>> begin Page excerpt
I have never felt more like ME then in my TT. It's like a titanium-clad turbo charged Swiss Army AWD skateboard with the soul of Barney Stinson. Suit up!

LOVE:
Everything about it stock but know years of pay will go into making it far from.

HATE:
What each and every part will cost me vs what they cost for my past Nissan builds. $300 for a carbon fiber brake handle cover? 

I NEED A CHEAPER HOBBY. Like bottle cap collecting...


----------



## 96AAAjetta (Jul 7, 2008)

KnighTT said:


> I have never felt more like ME then in my TT. It's like a titanium-clad turbo charged Swiss Army AWD skateboard with the soul of Barney Stinson. Suit up!


:thumbup: The most epic description of our car that i have ever read/ the funniest thing i have seen today. So true though.

I love: 
Like everyone else, the way it turns heads everywhere i go. 
How it has WAY more leg room than the outside would have you believe. Im 6'2" and i have a buddy that is 6'5" and we can both fit in my car comfortably.
How when a bunch of people want to ride in my car, i show the the front seat touching the back seat and tell them they have to contend with absolutely zero leg room. Tends to scare off the joyriders.

I hate:
The price of parts, aftermarket, and OE.
The price of gas.
The CEL being on.
How you can ,honest to God, be buttoning up the car from doing a repair and see something else thats broken. Happens every time.
Having to park in the back of the parking lot cause i dont trust people enough to not hit my car if i park it in the front of the parking lot. 

Thats just a few items, I could probably go on for hours with the love and hate tug of war. Bottom line: There are a few cars i would trade my TT for, but most of them have a 6-digit price tag.


----------



## darrenbyrnes (Jan 4, 2005)

96AAAjetta said:


> Like everyone else, the way it turns heads everywhere i go.
>> end Page excerpt
>> begin Material
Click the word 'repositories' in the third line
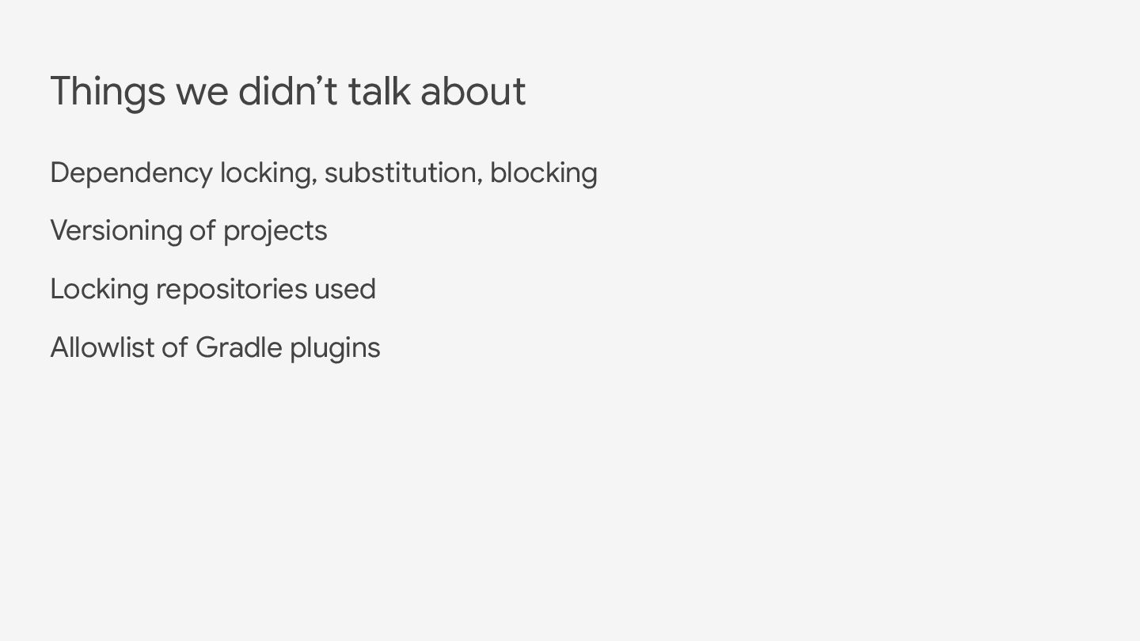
>> end Material
**Exercise instructions**
Render this sentence from the forum thread about the TT in Spanish: "Bottom line: There are a few cars i would trade my TT for, but most of them have a 6-digit price tag."

**Full solution**
En resumen: hay algunos autos por los que cambiaría mi TT, pero la mayoría tienen un precio de seis cifras.